[Collected data]
__________________________________________________

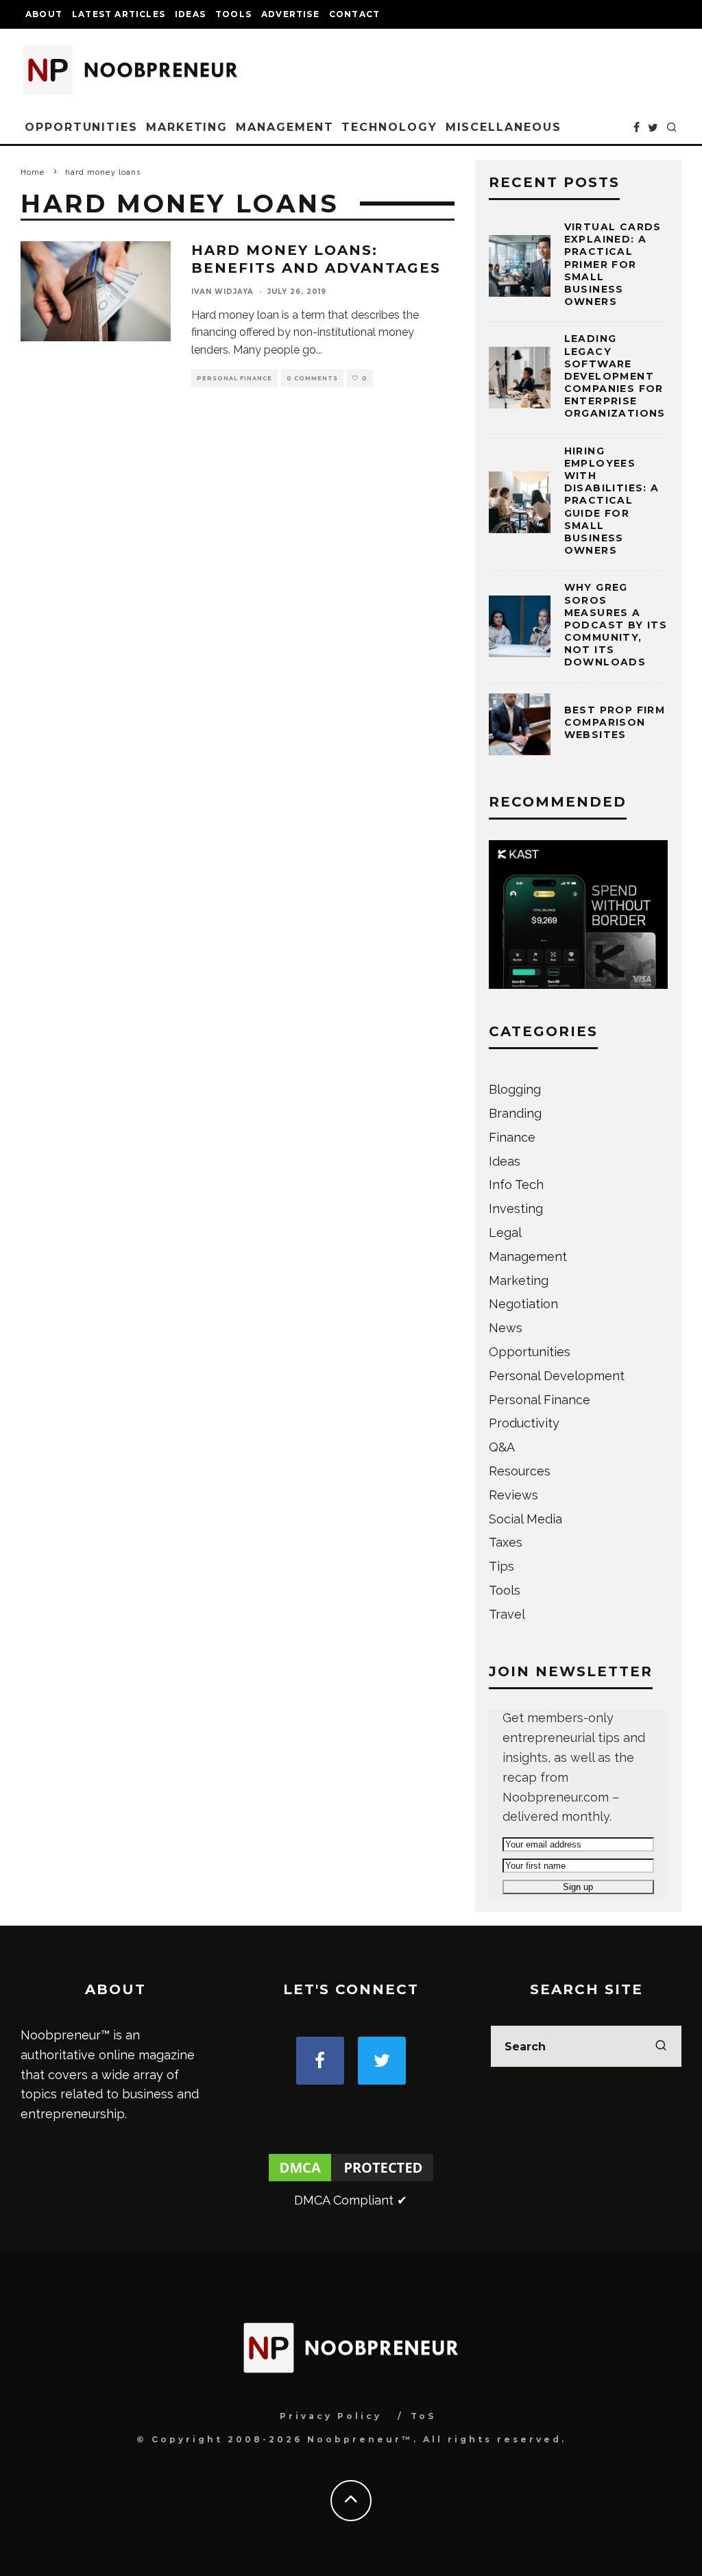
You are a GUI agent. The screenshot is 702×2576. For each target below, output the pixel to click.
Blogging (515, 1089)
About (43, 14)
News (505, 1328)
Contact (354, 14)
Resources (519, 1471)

__________________________________________________

### Aim of the task
Return the records above verbatim, leaving out images.

### Result for this task
You are a GUI agent. The screenshot is 702×2576. For each target below, output the pixel to click.
Blogging (515, 1089)
About (43, 14)
News (505, 1328)
Contact (354, 14)
Resources (519, 1471)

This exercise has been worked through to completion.